--- Begin Excerpted data ---
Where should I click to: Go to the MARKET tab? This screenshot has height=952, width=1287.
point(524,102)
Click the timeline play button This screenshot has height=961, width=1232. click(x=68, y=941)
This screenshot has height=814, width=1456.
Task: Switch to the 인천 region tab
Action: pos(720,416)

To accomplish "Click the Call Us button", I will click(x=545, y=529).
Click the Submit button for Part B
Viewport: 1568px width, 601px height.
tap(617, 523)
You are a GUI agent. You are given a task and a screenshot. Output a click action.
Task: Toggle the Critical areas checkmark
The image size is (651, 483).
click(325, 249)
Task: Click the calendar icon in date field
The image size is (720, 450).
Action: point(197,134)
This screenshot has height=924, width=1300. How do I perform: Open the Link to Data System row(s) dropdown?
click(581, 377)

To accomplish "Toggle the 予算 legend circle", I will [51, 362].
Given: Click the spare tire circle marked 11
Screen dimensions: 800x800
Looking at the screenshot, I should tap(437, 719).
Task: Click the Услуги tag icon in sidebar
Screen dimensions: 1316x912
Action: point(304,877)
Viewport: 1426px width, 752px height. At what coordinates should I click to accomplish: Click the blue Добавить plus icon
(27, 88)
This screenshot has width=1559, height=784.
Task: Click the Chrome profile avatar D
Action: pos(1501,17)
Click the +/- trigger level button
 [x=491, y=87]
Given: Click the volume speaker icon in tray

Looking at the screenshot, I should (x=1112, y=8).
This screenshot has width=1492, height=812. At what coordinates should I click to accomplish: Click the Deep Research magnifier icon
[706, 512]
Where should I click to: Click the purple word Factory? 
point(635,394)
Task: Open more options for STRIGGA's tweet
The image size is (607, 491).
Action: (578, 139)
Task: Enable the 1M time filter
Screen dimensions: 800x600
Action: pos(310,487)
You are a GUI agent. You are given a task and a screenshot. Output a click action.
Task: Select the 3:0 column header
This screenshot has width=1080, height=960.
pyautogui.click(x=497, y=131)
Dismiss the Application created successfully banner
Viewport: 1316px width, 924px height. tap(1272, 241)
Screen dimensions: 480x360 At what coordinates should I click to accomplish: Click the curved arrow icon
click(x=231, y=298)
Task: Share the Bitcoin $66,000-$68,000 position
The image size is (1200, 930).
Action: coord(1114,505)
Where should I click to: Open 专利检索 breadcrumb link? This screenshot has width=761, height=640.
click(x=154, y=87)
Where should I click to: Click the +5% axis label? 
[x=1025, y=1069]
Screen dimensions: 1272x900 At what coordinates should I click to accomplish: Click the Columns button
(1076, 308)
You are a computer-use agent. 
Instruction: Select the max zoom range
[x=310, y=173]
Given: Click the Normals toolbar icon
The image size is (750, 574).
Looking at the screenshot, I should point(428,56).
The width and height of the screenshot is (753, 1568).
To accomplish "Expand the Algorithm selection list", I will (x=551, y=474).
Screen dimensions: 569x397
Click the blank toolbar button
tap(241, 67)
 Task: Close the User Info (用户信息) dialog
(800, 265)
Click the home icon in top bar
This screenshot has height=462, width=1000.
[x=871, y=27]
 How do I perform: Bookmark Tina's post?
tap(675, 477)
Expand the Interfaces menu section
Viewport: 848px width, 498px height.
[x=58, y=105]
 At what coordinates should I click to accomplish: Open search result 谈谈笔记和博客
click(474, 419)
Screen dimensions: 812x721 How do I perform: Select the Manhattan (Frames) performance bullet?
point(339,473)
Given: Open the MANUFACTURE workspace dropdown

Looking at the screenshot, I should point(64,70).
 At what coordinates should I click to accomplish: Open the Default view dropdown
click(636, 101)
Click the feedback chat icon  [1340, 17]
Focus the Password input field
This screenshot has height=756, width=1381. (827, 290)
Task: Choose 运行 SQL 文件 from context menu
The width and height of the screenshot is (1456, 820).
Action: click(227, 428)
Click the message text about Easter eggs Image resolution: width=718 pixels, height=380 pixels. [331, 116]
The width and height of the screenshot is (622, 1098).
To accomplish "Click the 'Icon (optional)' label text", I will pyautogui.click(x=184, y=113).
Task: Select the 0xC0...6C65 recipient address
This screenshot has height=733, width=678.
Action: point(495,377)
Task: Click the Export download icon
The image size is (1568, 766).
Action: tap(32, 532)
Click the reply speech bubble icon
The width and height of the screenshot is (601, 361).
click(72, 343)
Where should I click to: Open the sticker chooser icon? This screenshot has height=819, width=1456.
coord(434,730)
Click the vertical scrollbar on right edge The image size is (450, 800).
--- End Excerpted data ---
- [Exercise] Reproduce this listing word for word, from its first line to its last.

- [Solution for this task]
Where should I click to: Go to the MARKET tab? This screenshot has height=952, width=1287.
point(524,102)
Click the timeline play button This screenshot has height=961, width=1232. click(x=68, y=941)
This screenshot has height=814, width=1456.
Task: Switch to the 인천 region tab
Action: pos(720,416)

To accomplish "Click the Call Us button", I will click(x=545, y=529).
Click the Submit button for Part B
Viewport: 1568px width, 601px height.
tap(617, 523)
You are a GUI agent. You are given a task and a screenshot. Output a click action.
Task: Toggle the Critical areas checkmark
The image size is (651, 483).
click(325, 249)
Task: Click the calendar icon in date field
The image size is (720, 450).
Action: point(197,134)
This screenshot has height=924, width=1300. How do I perform: Open the Link to Data System row(s) dropdown?
click(581, 377)

To accomplish "Toggle the 予算 legend circle", I will [51, 362].
Given: Click the spare tire circle marked 11
Screen dimensions: 800x800
Looking at the screenshot, I should tap(437, 719).
Task: Click the Услуги tag icon in sidebar
Screen dimensions: 1316x912
Action: point(304,877)
Viewport: 1426px width, 752px height. At what coordinates should I click to accomplish: Click the blue Добавить plus icon
(27, 88)
This screenshot has width=1559, height=784.
Task: Click the Chrome profile avatar D
Action: pos(1501,17)
Click the +/- trigger level button
 [x=491, y=87]
Given: Click the volume speaker icon in tray

Looking at the screenshot, I should (x=1112, y=8).
This screenshot has width=1492, height=812. At what coordinates should I click to accomplish: Click the Deep Research magnifier icon
[706, 512]
Where should I click to: Click the purple word Factory? 
point(635,394)
Task: Open more options for STRIGGA's tweet
The image size is (607, 491).
Action: (578, 139)
Task: Enable the 1M time filter
Screen dimensions: 800x600
Action: pos(310,487)
You are a GUI agent. You are given a task and a screenshot. Output a click action.
Task: Select the 3:0 column header
This screenshot has width=1080, height=960.
pyautogui.click(x=497, y=131)
Dismiss the Application created successfully banner
Viewport: 1316px width, 924px height. tap(1272, 241)
Screen dimensions: 480x360 At what coordinates should I click to accomplish: Click the curved arrow icon
click(x=231, y=298)
Task: Share the Bitcoin $66,000-$68,000 position
The image size is (1200, 930).
Action: coord(1114,505)
Where should I click to: Open 专利检索 breadcrumb link? This screenshot has width=761, height=640.
click(x=154, y=87)
Where should I click to: Click the +5% axis label? 
[x=1025, y=1069]
Screen dimensions: 1272x900 At what coordinates should I click to accomplish: Click the Columns button
(1076, 308)
You are a computer-use agent. 
Instruction: Select the max zoom range
[x=310, y=173]
Given: Click the Normals toolbar icon
The image size is (750, 574).
Looking at the screenshot, I should point(428,56).
The width and height of the screenshot is (753, 1568).
To accomplish "Expand the Algorithm selection list", I will (x=551, y=474).
Screen dimensions: 569x397
Click the blank toolbar button
tap(241, 67)
 Task: Close the User Info (用户信息) dialog
(800, 265)
Click the home icon in top bar
This screenshot has height=462, width=1000.
[x=871, y=27]
 How do I perform: Bookmark Tina's post?
tap(675, 477)
Expand the Interfaces menu section
Viewport: 848px width, 498px height.
[x=58, y=105]
 At what coordinates should I click to accomplish: Open search result 谈谈笔记和博客
click(474, 419)
Screen dimensions: 812x721 How do I perform: Select the Manhattan (Frames) performance bullet?
point(339,473)
Given: Open the MANUFACTURE workspace dropdown

Looking at the screenshot, I should point(64,70).
 At what coordinates should I click to accomplish: Open the Default view dropdown
click(636, 101)
Click the feedback chat icon  [1340, 17]
Focus the Password input field
This screenshot has height=756, width=1381. (827, 290)
Task: Choose 运行 SQL 文件 from context menu
The width and height of the screenshot is (1456, 820).
Action: click(227, 428)
Click the message text about Easter eggs Image resolution: width=718 pixels, height=380 pixels. [331, 116]
The width and height of the screenshot is (622, 1098).
To accomplish "Click the 'Icon (optional)' label text", I will pyautogui.click(x=184, y=113).
Task: Select the 0xC0...6C65 recipient address
This screenshot has height=733, width=678.
Action: point(495,377)
Task: Click the Export download icon
The image size is (1568, 766).
Action: tap(32, 532)
Click the reply speech bubble icon
The width and height of the screenshot is (601, 361).
click(72, 343)
Where should I click to: Open the sticker chooser icon? This screenshot has height=819, width=1456.
coord(434,730)
Click the vertical scrollbar on right edge The image size is (450, 800).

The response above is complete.